When it comes to motivating employees, save on your stick budget and just hit them with the carrot.
That may sound glib, but I’m serious. Here’s a specific technique that’s effective for both discipline and motivation – two things so intertwined they might as well be one. Let me stress that the tool you’re about to get needs a light heart and parental attitude; even though the goal is a serious and important one.
The first step (after identifying the problem employee) is to have a brief conversation in that person’s workspace. Doing it there is less intimidating and more nonchalant than your office (the less chalant, the better).
Lunch as punishment?
Now, without naming a particular issue, mention something about how office-wide morale seems to be slipping and you have to discipline someone as an example.
Follow that immediately with: “From now on, whenever someone lacks enthusiasm, they’ll have to go to lunch with me. It won’t be fun, but I have to nip this in the bud.” You’re hinting that this employee is the sacrificial lamb and not the one at fault, keeping it less adversarial.
The tone of your voice is important here. You want to be exaggerating the “stern authority figure” with a touch of smile so that you seem to be almost kidding.
A free meal is a bit of a carrot, of course, but you’re making it out to be a stick. Lunch is the perfect place to ignore the work problem. Instead, connect on a personal level. Enjoy a nice lunch as almost equals – as long as you maintain the boss/employee distinction.
As you drive back to work (you’ve wisely chosen a place far, far away), you need to ask if the employee has “learned his lesson.” Do it in the fake stern voice with a fake stern face. This broaches the real reason for lunch in a light and friendly way.
An opportunity to communicate
You now have the time and opportunity to say: “But seriously, is everything all right at work?” and find out what the problem is.
Your employee’s lack of effort might be as simple as feeling unnoticed. But you’ve just spent two hours together, and that means a lot. If it’s a different reason, you can solve it right then because the lines of communication are as open as they’ll ever be.
From then on, you two will have a special rapport, and you’ll be able to motivate that employee with a simple “Do I need to take you to lunch again?” in your artificially stern voice.
This is childish and silly, right? Well, so is just about every issue managers deal with – and that’s unlikely to change any time soon.

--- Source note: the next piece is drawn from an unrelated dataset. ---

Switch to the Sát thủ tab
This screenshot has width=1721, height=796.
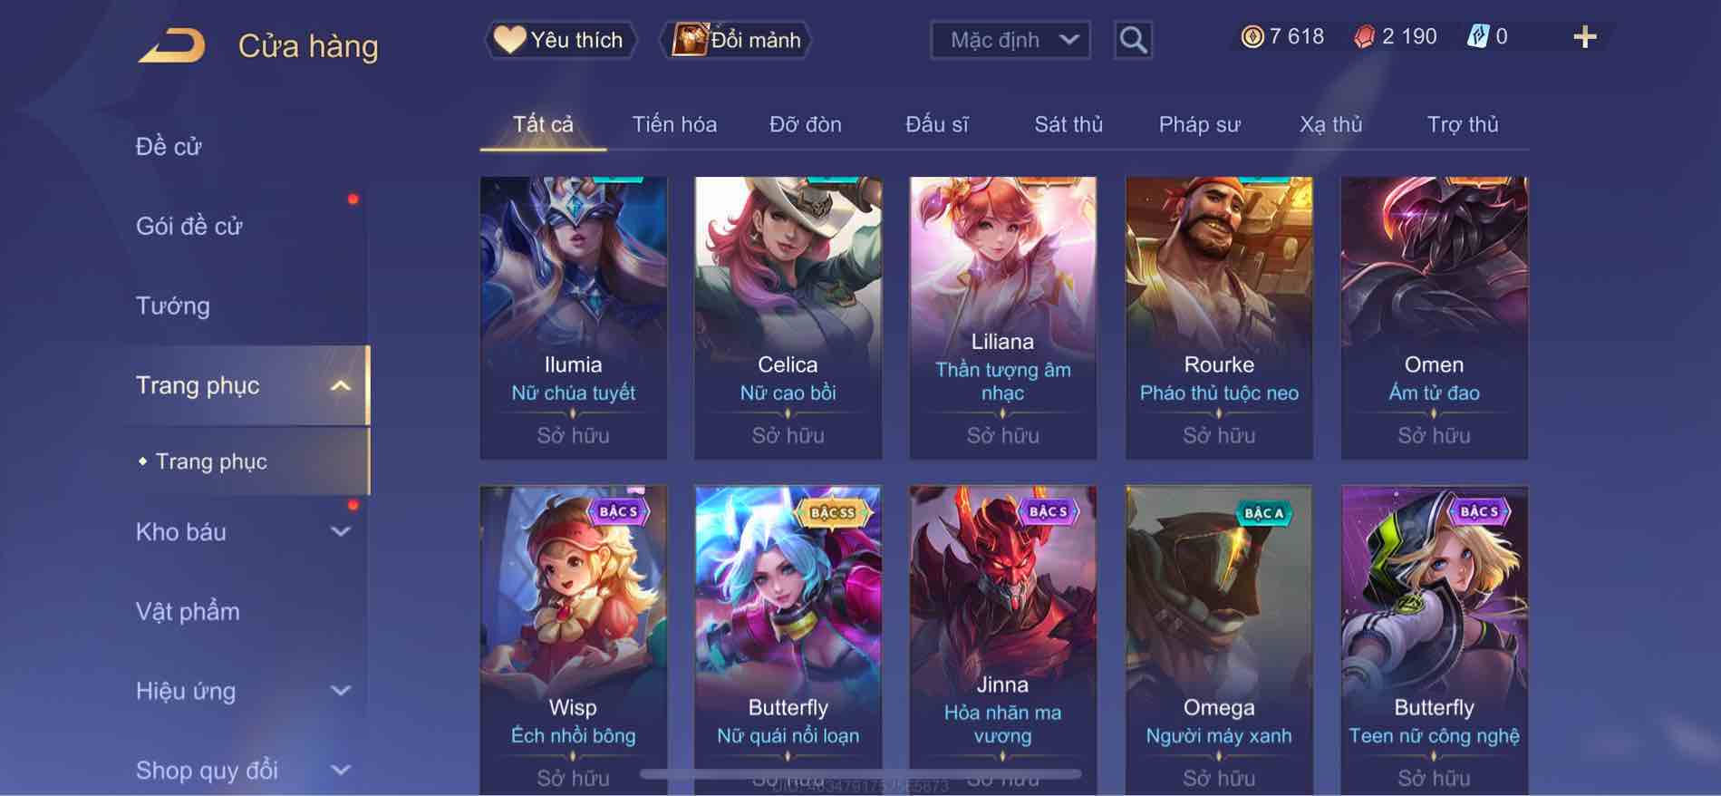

Leaders lead, and sometimes that means taking out your teeth. Punishment can be dealt so that leniency isn’t seen as weakness. As long as they know that underneath the faux stern is real stern – the point will be gotten.
This isn’t right for every situation or every employee – and it may not work more than once per staff member – but I urge you to try it. As long as the employee knows you’re willing to hit them with it, a carrot can be your most effective tool for both motivation and discipline.